> _CONSIGNE ÉCRITE 1_: Recopiez à l'identique la liste, en partant de sa toute première ligne et en terminant par la ligne qui contient « Looking at the », celle-ci comprise.

Tourisme autrement

Youri Pinard

Après neuf mois de voyage avec ma famille, la communauté nous manque. Même si nous sommes amoureux des paysages que la terre offre et de l’expérience de devenir étranger, nous sentons bien que le nomadisme n’est pas naturel. Comme si le voyage au long cours répondait à un instinct viscéral dont l’évolution aurait oublié de me guérir. Un vestige du temps où il fallait suivre les troupeaux, du temps où le monde était une immensité inexplorée.

Pourquoi voyageons-nous? C’est une question qui accompagne depuis quelque temps mes rencontres avec la «communauté» des voyageurs. C’est une de ces rencontres qui m’a inspiré quelques réflexions légères à partager.

C’est le printemps ici aussi dans le Nord du Vietnam. Ici le printemps c’est un éclair: deux nuits d’amour fou et bruyant pour les grenouilles éperdues des marais de Ninh Binh. La neige à Sapa et 30 degré celsius le lendemain!

Nous arrivons ici en touristes, même si comme la moitié la plus snob d’entre eux, nous aimerions nous définir comme d’humbles voyageurs, intimes dans le temps de le dire avec toutes les cultures de l’autre bout de la planète. Ce qui fait le «touriste», ce n’est pas son état intérieur, c’est surtout le regard des autres. Malgré toute sa bonne foi, quand on parcourt la planète en avion et qu’on rencontre des gens qui gagnent en une année ce qu’on flambe en un seul billet d’avion, on se sent un peu grossier d’aspirer à des relations authentiques. Tout est biaisé et nous sommes tout simplement une activité économique. Une activité économique destructrice.

> _Lignes indiquant où se trouvent les cibles_:
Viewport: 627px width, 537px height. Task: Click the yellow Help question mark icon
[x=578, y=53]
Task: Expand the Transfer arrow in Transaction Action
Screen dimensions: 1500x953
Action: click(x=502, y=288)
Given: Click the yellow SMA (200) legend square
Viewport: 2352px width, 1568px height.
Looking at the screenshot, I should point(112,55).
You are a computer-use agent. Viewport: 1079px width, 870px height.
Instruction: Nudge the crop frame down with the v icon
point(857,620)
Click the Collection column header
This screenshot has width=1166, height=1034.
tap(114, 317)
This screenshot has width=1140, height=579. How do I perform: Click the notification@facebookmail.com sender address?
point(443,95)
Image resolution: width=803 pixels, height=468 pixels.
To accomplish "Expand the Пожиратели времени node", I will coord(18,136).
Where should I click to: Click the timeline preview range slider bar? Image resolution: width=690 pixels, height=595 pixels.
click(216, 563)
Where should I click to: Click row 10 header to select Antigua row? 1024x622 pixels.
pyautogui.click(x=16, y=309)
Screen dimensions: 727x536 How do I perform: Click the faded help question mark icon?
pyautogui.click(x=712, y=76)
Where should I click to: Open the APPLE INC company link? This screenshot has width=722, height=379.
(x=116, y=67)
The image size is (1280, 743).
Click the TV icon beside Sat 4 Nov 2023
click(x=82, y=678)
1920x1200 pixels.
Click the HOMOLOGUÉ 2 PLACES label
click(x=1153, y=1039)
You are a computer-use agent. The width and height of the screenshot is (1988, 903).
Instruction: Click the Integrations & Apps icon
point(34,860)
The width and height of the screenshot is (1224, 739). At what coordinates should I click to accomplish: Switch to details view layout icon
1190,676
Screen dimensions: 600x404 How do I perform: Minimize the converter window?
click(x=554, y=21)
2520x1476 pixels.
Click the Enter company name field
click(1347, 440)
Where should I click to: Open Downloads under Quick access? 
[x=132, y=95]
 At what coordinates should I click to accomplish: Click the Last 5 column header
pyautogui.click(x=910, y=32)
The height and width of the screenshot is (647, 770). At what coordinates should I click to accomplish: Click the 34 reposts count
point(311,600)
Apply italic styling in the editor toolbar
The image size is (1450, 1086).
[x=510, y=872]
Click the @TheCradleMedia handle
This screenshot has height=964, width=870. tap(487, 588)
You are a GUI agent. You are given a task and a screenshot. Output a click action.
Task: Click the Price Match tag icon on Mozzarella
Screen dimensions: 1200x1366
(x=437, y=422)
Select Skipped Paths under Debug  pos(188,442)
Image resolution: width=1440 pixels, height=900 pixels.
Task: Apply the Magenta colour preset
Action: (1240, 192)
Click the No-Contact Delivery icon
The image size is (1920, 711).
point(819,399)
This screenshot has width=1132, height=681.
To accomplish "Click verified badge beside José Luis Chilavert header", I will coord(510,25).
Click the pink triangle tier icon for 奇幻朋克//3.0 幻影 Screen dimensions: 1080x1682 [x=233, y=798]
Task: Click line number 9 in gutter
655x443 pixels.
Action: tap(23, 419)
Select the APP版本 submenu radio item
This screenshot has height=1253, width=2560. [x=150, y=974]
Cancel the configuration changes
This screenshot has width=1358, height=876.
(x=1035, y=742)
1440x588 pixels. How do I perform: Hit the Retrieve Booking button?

> _CONSIGNE ÉCRITE 2_: Rédigez la suite du texte sur le voyage et le tourisme, en reprenant après sa dernière phrase.

> _RÉPONSE 1_:
Viewport: 627px width, 537px height. Task: Click the yellow Help question mark icon
[x=578, y=53]
Task: Expand the Transfer arrow in Transaction Action
Screen dimensions: 1500x953
Action: click(x=502, y=288)
Given: Click the yellow SMA (200) legend square
Viewport: 2352px width, 1568px height.
Looking at the screenshot, I should point(112,55).

> _RÉPONSE 2_:
Je suis de ceux qui croient que des rencontres sincères et belles peuvent avoir lieu même sur un champ de bataille; alors pourquoi pas entre un touriste et un Muong? Toutefois, quand le touriste essaie de convaincre le Muong qu’il n’est pas riche, il se trompe de cible. Il devrait plutôt lui dire qu’il a peur d’être encore esclave lorsqu’il retournera à son quotidien.

Les villages autour de Sapa sont peuplés par ceux que les Vietnamiens appellent des «minorités ethniques». Dans un Vietnam moderne et unifié, ils deviennent des minorités. Mais cela demeure un concept étrange lorsqu’on parle de cinquante-trois (53) ethnies «minoritaires» dans un si petit pays. Dans les montagnes du Nord, on croise trois villages minuscules dans une randonnée de 15 kms et on rencontre trois ethnies qui parlent des langues différentes. Toute la majorité est minoritaire…

Vivant depuis cinq mois au Vietnam, j’ai senti les dommages que le développement rapide pouvait infliger à une culture. Au Québec, notre ambiance est celle d’une classe moyenne établie, on a des emplois stables et nos ambitions se résument à une augmentation de salaire de 10% ou à une promotion. Nous vivons un matérialisme convenu et ronflant parce qu’on a fini de presser le citron de la croissance et qu’on essaie de conserver ses acquis. Les attentes sont raisonnables, petit train va loin...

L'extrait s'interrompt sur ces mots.